Manolo Kash retweetledi

NO DIGAS QUE FUE UN SUEÑO
La semana que viene cumplo 52. Una edad más que suficiente para haber vivido con escepticismo y decepción muchos mundiales. Por más que nos vendiesen la moto en la previa, sabíamos que otra vez iba a ser que no. Cuando eliminaban a España, en la fase de grupos, en octavos o como mucho en cuartos, solo me quedaba un consuelo: bueno, ahora iré con Argentina. Primero por Maradona, representante de lo mejor y lo peor del ser humano. Vivió una vida sin cortinas que le tapasen, y sin pelusa en la lengua. Me gustaría verle opinar sobre las pausas de hidratación o el descanso de media hora porque tiene que actuar Madonna y no sé cuántos más. Después la seguí por Messi. Nunca entendí la manía que le tuvieron a la que seguramente es la persona que más momentos de felicidad instantánea me ha dado en la vida. Messi es el mejor de todos los tiempos. Y no habrá otro como él.

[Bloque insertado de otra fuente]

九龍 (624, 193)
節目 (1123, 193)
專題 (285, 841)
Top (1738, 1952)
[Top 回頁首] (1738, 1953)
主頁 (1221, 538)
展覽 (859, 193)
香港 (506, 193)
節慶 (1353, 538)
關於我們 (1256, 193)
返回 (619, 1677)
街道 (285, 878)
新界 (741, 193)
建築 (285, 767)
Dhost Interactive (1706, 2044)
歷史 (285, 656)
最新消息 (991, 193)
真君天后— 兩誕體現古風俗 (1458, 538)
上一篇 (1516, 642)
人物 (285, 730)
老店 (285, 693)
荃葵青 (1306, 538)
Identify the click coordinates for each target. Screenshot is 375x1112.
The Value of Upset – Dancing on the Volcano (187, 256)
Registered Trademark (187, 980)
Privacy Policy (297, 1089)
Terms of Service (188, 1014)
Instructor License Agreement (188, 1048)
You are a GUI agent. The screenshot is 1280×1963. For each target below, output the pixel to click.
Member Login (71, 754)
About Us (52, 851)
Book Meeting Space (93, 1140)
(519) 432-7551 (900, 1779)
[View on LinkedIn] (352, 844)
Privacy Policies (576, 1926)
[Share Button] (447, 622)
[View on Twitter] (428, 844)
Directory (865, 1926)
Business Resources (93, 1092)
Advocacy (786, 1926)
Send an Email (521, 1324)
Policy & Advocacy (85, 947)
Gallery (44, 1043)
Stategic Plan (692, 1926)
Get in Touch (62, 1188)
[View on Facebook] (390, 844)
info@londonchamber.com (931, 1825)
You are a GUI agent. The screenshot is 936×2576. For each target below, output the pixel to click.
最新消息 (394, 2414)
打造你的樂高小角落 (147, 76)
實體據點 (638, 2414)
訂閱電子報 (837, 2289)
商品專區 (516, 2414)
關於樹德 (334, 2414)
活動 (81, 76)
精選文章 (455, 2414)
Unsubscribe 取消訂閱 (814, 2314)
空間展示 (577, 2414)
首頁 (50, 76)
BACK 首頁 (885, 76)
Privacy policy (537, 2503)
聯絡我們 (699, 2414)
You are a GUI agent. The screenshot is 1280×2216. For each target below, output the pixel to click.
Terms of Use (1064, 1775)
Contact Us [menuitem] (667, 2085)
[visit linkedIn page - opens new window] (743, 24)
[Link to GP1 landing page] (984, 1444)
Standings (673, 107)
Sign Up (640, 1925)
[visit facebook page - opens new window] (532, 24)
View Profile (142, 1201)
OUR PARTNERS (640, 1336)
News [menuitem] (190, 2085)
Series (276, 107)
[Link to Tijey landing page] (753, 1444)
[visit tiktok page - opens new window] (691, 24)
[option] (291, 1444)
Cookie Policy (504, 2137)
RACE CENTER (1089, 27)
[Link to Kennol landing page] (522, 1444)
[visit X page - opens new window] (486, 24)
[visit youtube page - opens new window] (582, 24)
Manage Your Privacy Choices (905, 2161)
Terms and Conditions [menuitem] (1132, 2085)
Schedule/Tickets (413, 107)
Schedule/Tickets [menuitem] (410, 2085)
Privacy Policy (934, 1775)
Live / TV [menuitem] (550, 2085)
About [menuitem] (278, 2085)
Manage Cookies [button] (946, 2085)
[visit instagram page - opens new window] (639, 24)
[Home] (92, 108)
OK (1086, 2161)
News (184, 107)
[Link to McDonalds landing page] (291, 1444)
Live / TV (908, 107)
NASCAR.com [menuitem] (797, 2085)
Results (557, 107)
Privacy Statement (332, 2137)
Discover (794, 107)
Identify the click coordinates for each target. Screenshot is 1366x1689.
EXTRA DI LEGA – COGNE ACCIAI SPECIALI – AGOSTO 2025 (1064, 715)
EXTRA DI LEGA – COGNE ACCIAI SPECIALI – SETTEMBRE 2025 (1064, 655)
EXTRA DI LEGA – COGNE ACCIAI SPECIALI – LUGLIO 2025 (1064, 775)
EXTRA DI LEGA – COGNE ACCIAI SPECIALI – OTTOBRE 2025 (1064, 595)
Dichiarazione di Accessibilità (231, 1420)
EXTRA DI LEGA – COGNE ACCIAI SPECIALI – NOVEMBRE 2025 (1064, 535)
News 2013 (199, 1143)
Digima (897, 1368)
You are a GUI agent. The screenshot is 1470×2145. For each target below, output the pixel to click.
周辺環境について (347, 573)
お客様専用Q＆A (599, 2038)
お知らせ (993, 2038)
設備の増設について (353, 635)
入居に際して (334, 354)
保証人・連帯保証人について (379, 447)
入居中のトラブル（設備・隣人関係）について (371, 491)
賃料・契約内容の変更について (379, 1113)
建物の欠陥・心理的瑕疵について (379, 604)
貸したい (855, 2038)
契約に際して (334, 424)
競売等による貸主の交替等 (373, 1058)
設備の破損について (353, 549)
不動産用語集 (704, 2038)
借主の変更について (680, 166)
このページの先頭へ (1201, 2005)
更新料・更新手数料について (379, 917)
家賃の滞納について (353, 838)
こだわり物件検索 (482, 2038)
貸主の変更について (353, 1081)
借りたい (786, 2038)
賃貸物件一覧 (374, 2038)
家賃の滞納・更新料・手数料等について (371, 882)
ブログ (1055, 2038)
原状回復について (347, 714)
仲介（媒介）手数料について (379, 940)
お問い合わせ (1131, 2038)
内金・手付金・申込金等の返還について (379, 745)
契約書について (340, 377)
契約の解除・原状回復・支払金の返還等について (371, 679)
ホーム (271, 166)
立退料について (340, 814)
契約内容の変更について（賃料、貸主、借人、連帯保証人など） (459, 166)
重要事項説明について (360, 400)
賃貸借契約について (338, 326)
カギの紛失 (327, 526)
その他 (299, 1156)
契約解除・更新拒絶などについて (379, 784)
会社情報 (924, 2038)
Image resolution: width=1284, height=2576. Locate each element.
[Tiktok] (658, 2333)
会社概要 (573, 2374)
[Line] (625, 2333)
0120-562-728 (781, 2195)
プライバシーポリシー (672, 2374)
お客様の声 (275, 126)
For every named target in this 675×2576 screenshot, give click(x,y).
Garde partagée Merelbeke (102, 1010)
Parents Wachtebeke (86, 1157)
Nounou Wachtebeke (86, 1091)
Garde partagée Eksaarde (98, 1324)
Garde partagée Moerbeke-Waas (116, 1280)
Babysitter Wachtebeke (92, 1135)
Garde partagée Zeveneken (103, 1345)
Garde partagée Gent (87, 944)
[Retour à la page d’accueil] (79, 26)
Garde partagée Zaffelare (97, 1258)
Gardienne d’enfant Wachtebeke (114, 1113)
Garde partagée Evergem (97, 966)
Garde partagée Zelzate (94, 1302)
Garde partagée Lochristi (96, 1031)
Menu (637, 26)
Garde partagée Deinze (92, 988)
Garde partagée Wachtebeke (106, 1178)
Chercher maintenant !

Adoro a Argentina por la forma tan excéntrica que tienen de vivir este deporte. Pero también la adoro por Calamaro, por Darín, por Cecilla Roth, por Campanella, por los Alterio, por Leila Guerriero, por Martín Caparrós, por Tequila, por Él Mató a un Policía Motorizado, por todos los amigos que vinieron de allá y nos dieron tanto acá. Por Martín, por Mati, por Diego, por Natalia, por Juan, por Carlota, por Jorge. Por los gordos, por los flacos, por los altos, por los bajos...
Entenderán que mañana por primera vez en una final que juega Argentina iré con el rival, obvio. Por lo bien que representa esta selección española a España. Por curranta, por solidaria, por ser generosa con el compañero, por mestiza, por alegre. La generación Lamine. Ojala conviertan una final del Mundial en su hora del patio. Y disfruten como críos. Porque como dijo el sabio, la vida puede ser maravillosa.